**Texte fourni**
'''
Écrit par : hoplite | 05/05/2009
L'Orient véritable, Syrie, Egypte, était hostile à l'Empire. Gagné aux quasi hérésies que constituaient le monophysisme et le nestorianisme, il était mur pour la conquête arabe et le conversion à l'islam. Mais le coeur de l'empire, les Balkans, l'Asie mineure, profondément chrétien, a vaillamment et efficacement lutté contre un nombre extravagant d'envahisseurs pendant des siècles. Et s'il a sombré c'est notamment grâce aux gentils vénitiens, les anglo-saxons (puissance thalassocratique et mercantile) de l'époque.
Vraiment je crois que ces théories sur la responsabilité du Christianisme sur la disparition de l'Empire romain sont aujourd'hui complètement dépassées et donc abandonnées des historiens. Crise économique, sociale, militaire, désertion des campagnes, appauvrissement général, invasions sur toutes les frontières... Que la religion ait été un élément de la crise qui frappe l'empire à partir du IIè siècle, d'accord. En faire la cause unique de son écroulement, ce n'est pas sérieux.
Écrit par : Aramis | 05/05/2009
suis d'accord, et Renan n'en fait d'ailleurs pas non plus la cause principale et rappelle les causes que vous venez d'évoquer: dissolution du sentiment civique, invasions, empereurs barbares et légions barbares, etc
il n'en reste pas moins que l'apparition de ce culte oriental en occident constitue un bouleversement totalement inédit et ambivalent: affaiblissement du sentiment civique (engagement militaire notamment) d'un côté, régénération de l'empire par l'universalisme de la doctrine et de l'eschatologie chrétienne et de son prosélytisme conquérant.
à+
Écrit par : hoplite | 06/05/2009
La vérité ne plait pas à Aramis. Mais le fait est là: les chrétiens ne sont devenus "civiques" qu'au moment où ils ont pris le pouvoir. Que quand ils ont eu la peau de ce qui restait de Rome. Attribuer la chute romaine aux seules forces de dissolution du christianisme est aussi faux que nier la responsabilités dudit christianisme...
Écrit par : Ivane | 06/05/2009
je crois que l'on peut s'entendre là-dessus...
Écrit par : hoplite | 06/05/2009
Non, non, non et non.
c'est archi-faux il faut relire la Cité Antique de Fustel de Coulanges.
La religion païenne romaine recouvre et structure absolument toute la réalité sociale de l'Empire Romain.
Les croyances religieuses fondent et organisent la vie sociale.
Les dieux-lares etc...
Renan est à côté de la plaque complètement.
Il n'y avait pas d'esprit civique distinct de l'esprit religieux sous l'Empire Romain et plus généralement dans l'Antiquité. Sans participation au culte vous n'êtes plus citoyen. Le droit romain laïc c'est du gros pipeau ! Les romains confondaient absolument sens civique et sens religieux. Le lien social procédait absolument du lien religieux.
La laïcité c'est un concept chrétien.
'''
**Lignes de données**
'''
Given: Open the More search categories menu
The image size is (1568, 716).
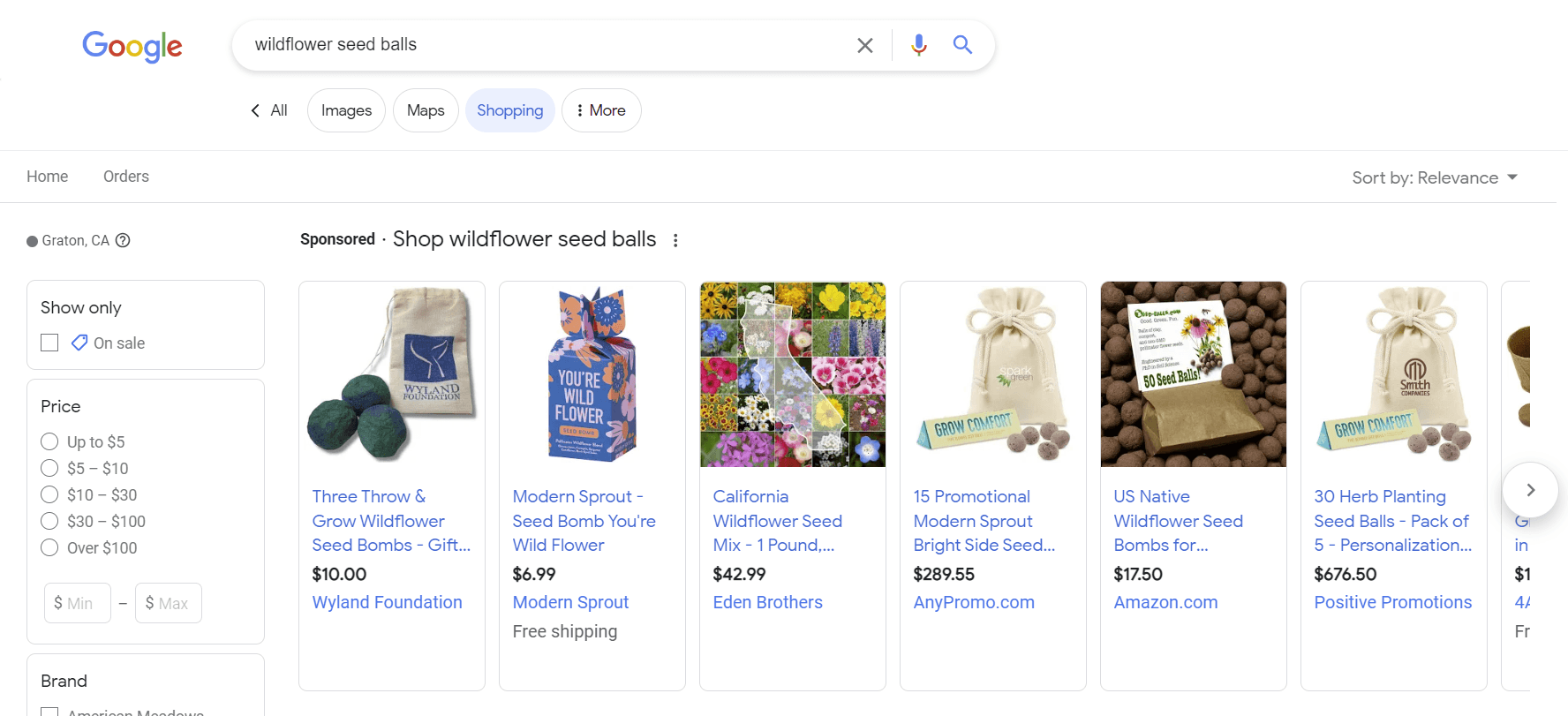Looking at the screenshot, I should [x=601, y=109].
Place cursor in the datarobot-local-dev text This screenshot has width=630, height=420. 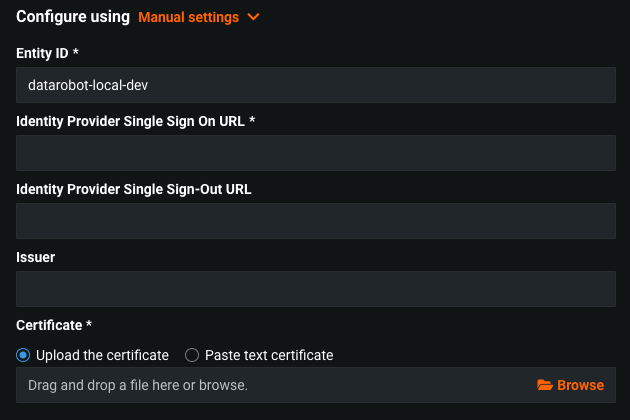click(89, 85)
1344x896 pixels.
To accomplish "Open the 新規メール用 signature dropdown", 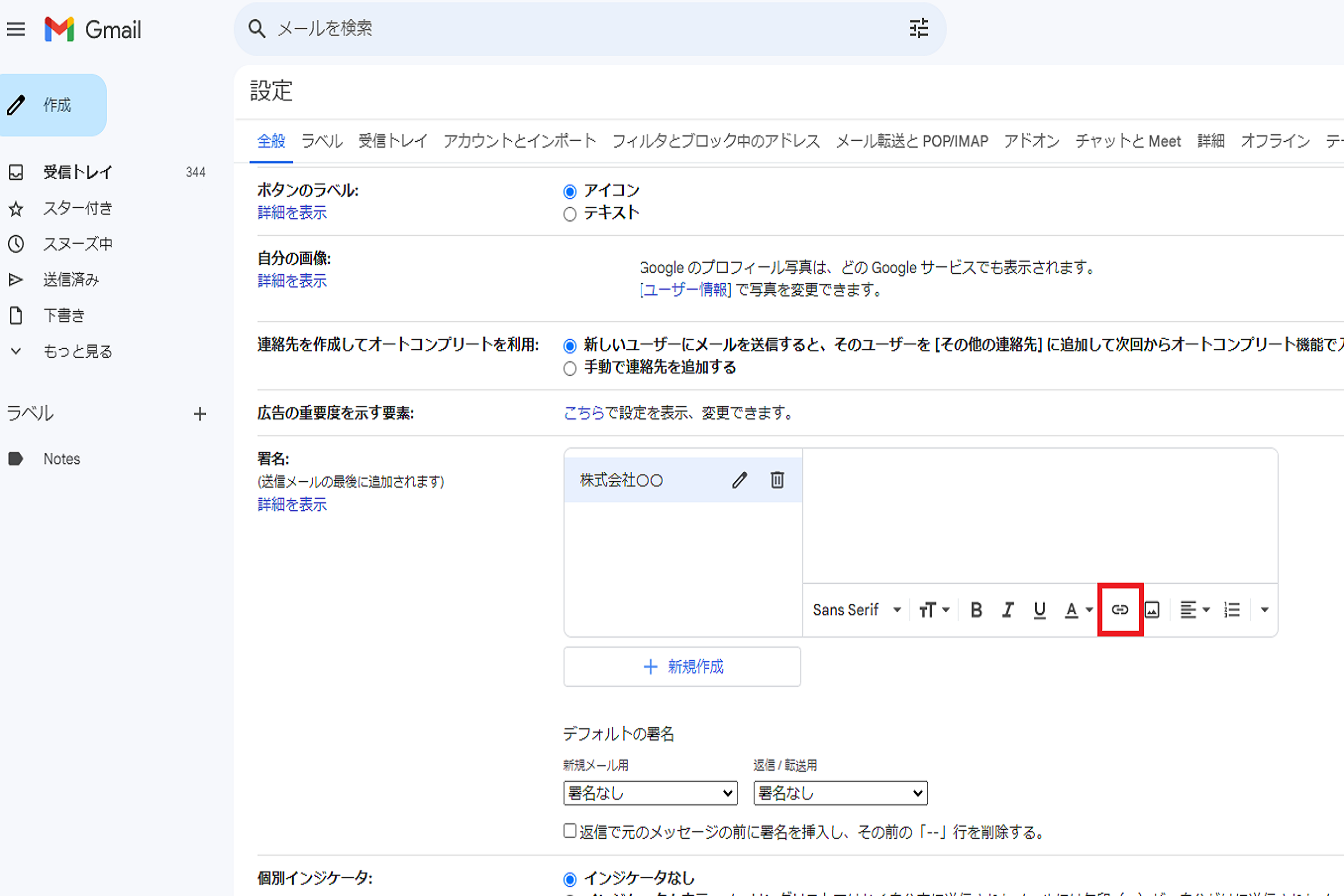I will tap(650, 793).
'''
Dans le texte sur la chute de l'Empire romain, relevez les pseudonymes de toutes les personnes qui signent un message, chacun une seule fois. Vous pouvez vous passer du matériel.

**Corrigé de l'exercice**
hoplite, Aramis, Ivane